Stored records:
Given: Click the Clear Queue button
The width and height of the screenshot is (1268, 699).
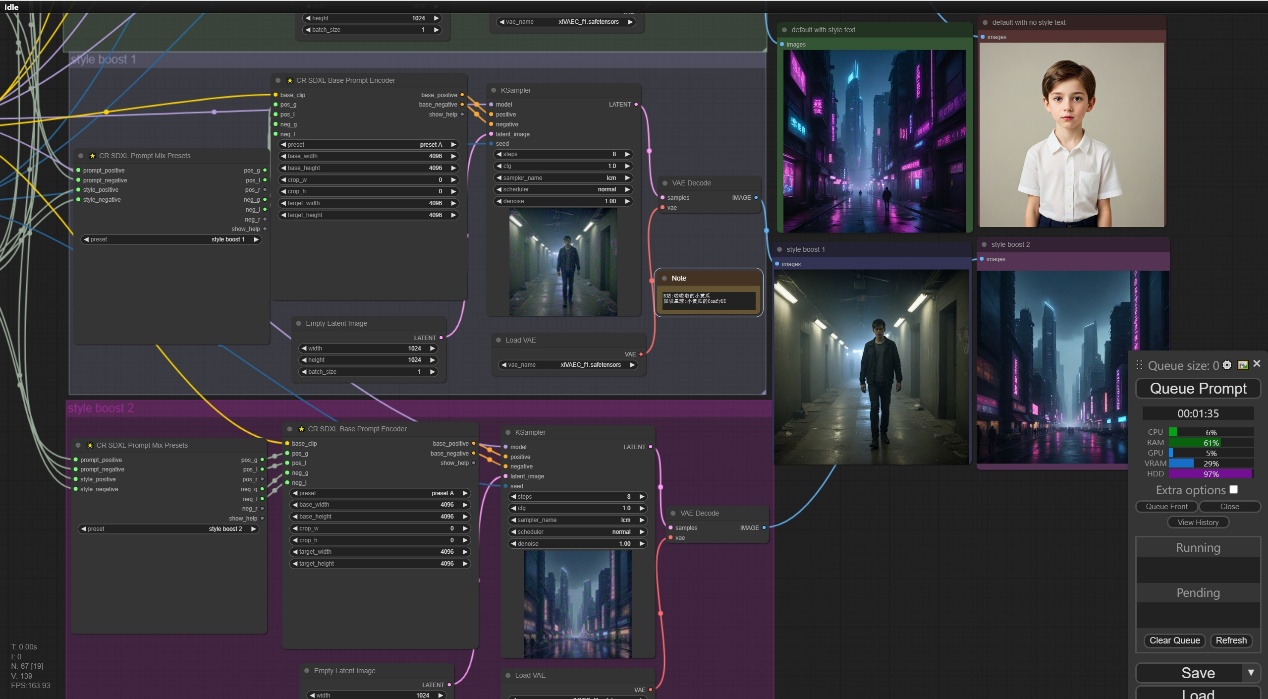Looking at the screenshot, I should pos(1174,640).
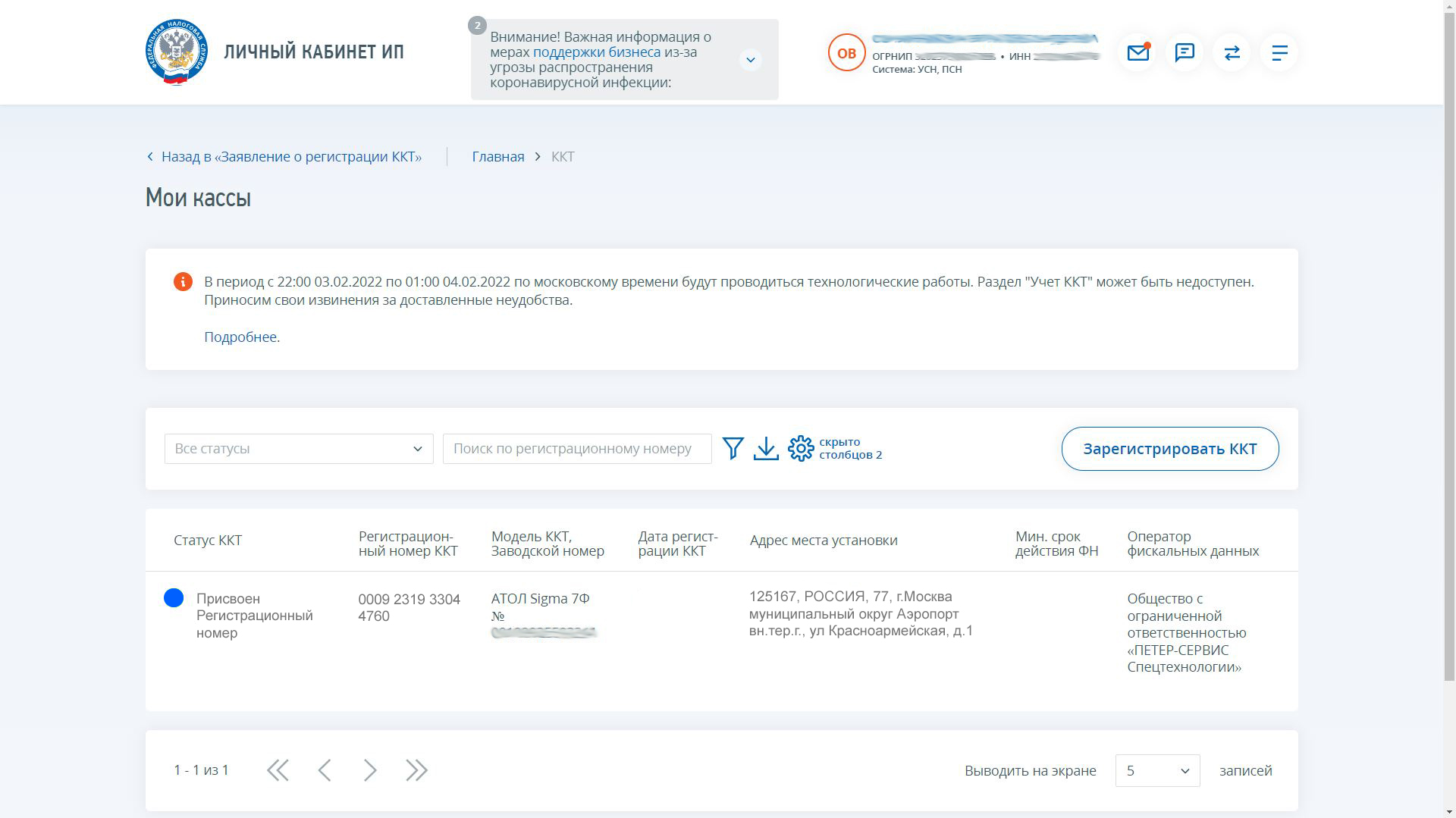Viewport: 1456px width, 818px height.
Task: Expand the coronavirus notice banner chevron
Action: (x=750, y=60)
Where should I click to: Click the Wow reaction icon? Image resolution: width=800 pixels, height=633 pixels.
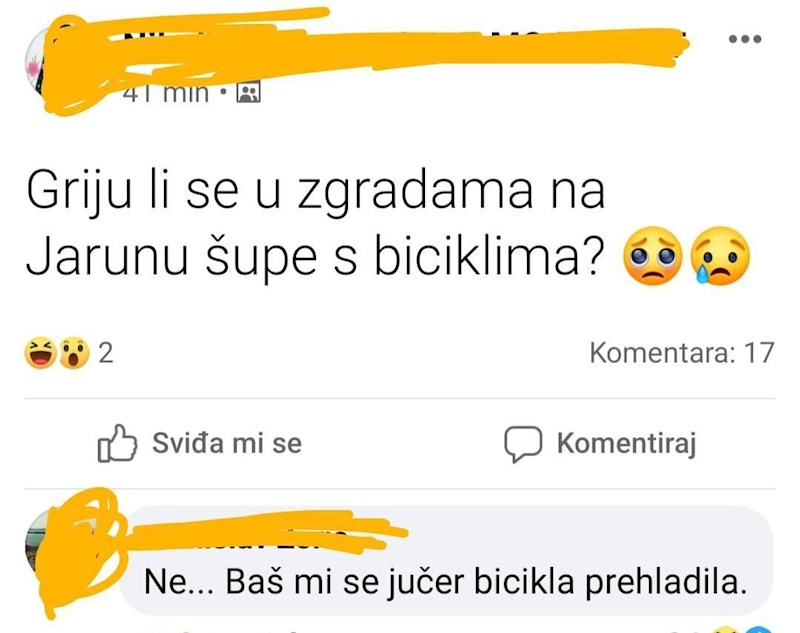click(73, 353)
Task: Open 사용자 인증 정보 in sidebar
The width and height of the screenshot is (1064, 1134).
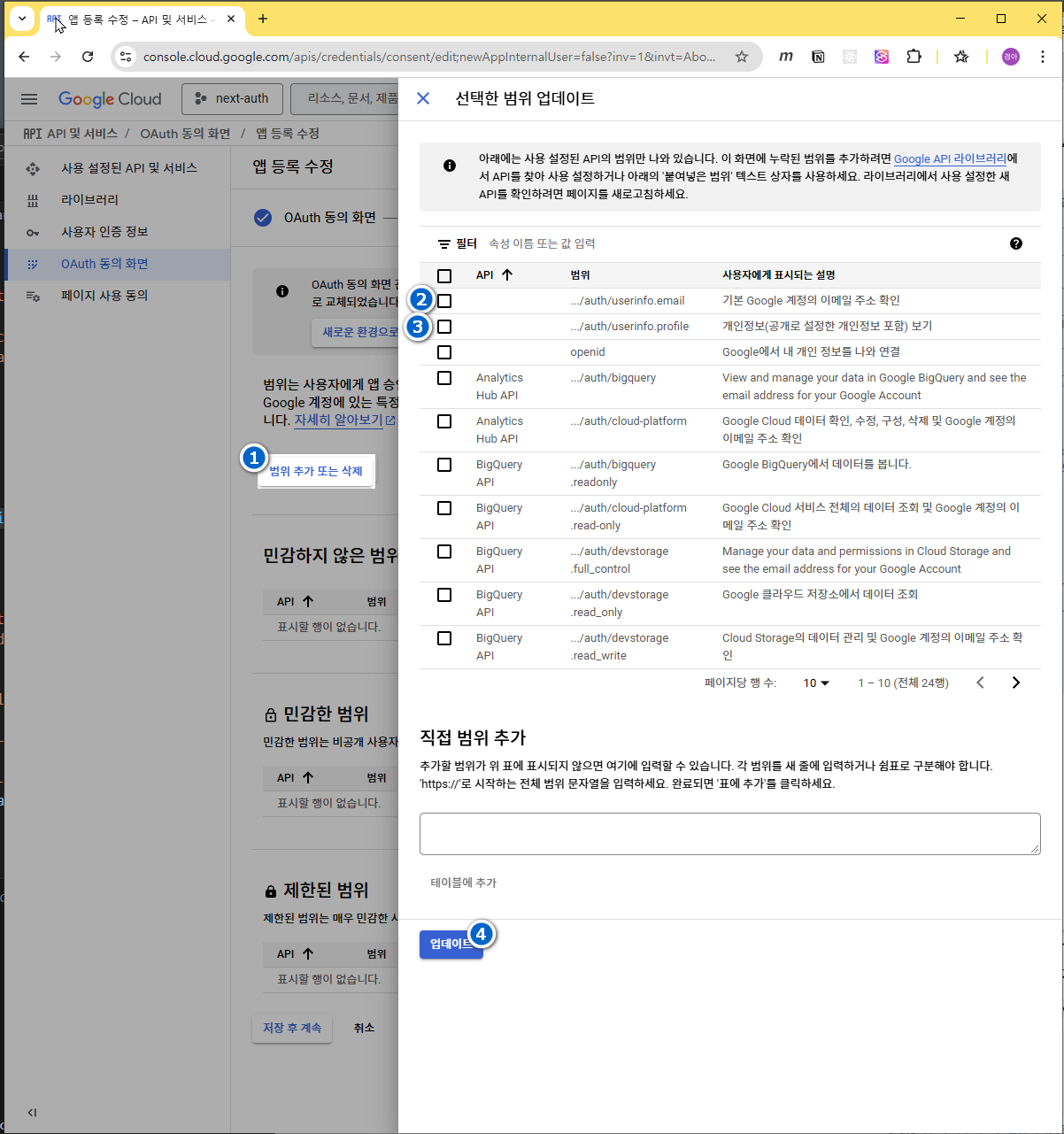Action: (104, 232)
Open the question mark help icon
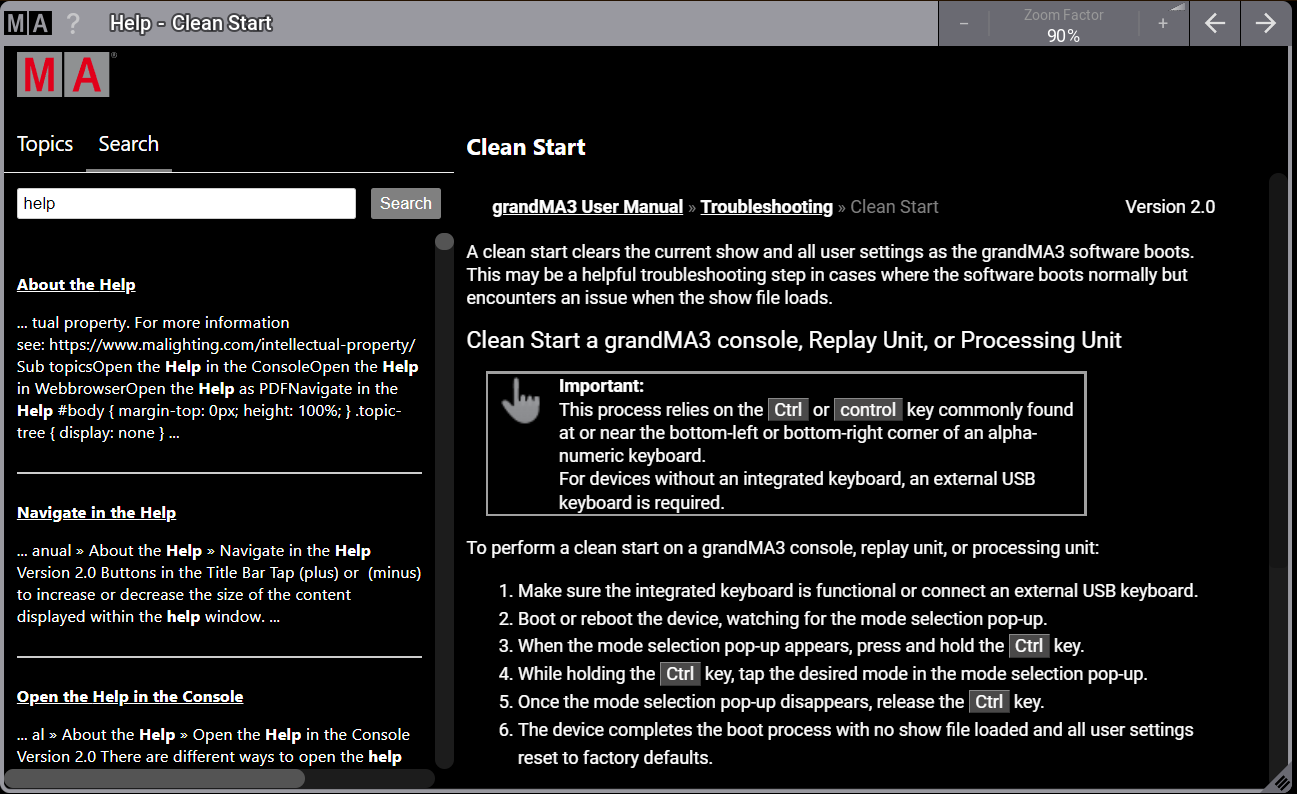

THE PROBLEM: After going through the entries, say how many lines contain the string "Open". Nothing else belongs in the reply.

TASK OUTPUT: 2